Le déploiement des neuf thèmes ici élaborés s’est fait dans un souci de retracer le chemin sillonné par les intervenantes en relation d’aide, avec les femmes en situation d’itinérance. Bien que l’entrée de ce cheminement puisse se faire par diverses avenues, c’est par une exploration de la corporéité que s’entame cette section. On remarquera que les sous-titres mettent en évidence la spatialité de l’expérience vécue des intervenantes en situation relationnelle. Situation spatiale, temporelle et complexe qui, explorée ici progressivement comme un espace à découvrir, s’ancre aussi dans l’historicité de chacune des intervenantes rencontrées ayant, chacune à son rythme, exploré ce monde méconnu. La plupart des thèmes élaborés sont abordés sous forme de questionnement, à la fois pour représenter les interrogations ayant émergé des échanges et des analyses, ainsi que pour laisser ouverts le dialogue, la réflexion et, parfois, la critique. Tenter de répondre à ces questions par les propos mêmes des intervenantes c’est, pas à pas, les laisser nous guider dans leur monde vécu. C’est dans ce monde où l’urgence règne, qu’elles ont pris le temps de s’asseoir et de nous accueillir, l’instant de nous partager et faire sentir ce que c’est, pour elles au jour le jour, la relation d’aide en itinérance.

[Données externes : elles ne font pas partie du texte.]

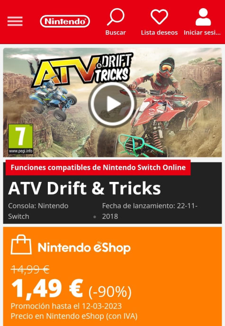Open the Buscar label
Viewport: 225px width, 326px height.
116,33
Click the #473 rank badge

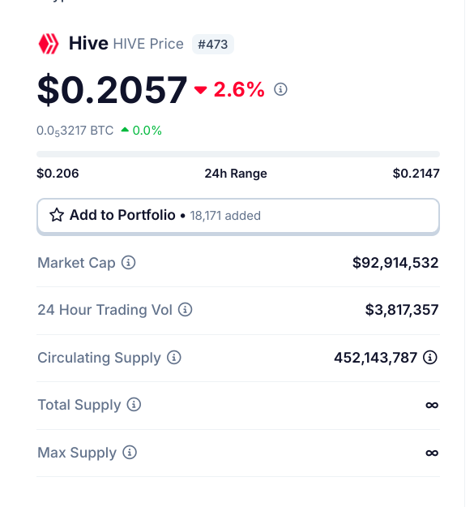(213, 45)
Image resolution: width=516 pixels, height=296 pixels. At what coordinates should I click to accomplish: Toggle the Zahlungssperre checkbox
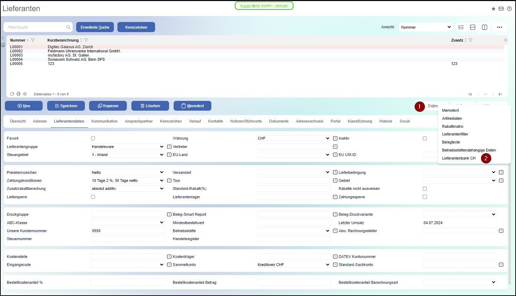(x=425, y=197)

Le corps, contenant-résonant des espaces intérieurs?

À travers toutes les activités quotidiennes, au sein de la relation d’aide, des situations et des comportements spécifiques de certaines usagères, résonnent chez les intervenantes et, souvent, les font réagir. Alors que le calme est bien installé à l’intérieur d’elles, qu’elles se trouvent dans une « espèce d’harmonie avec la vie »[8], une usagère peut poser un geste ou dire quelque chose qui fait que, tout d’un coup, les intervenantes sont « complètement déstabilisée[s], complètement déracinée[s] ». Des questions émergent :

« Comment ça se fait que j’ai de la fumée qui me sort par les oreilles? […] que tout à coup j’ai envie de brailler […] ou que je ne suis plus dans le flow de la vie où ça se passe… vivante, disponible? »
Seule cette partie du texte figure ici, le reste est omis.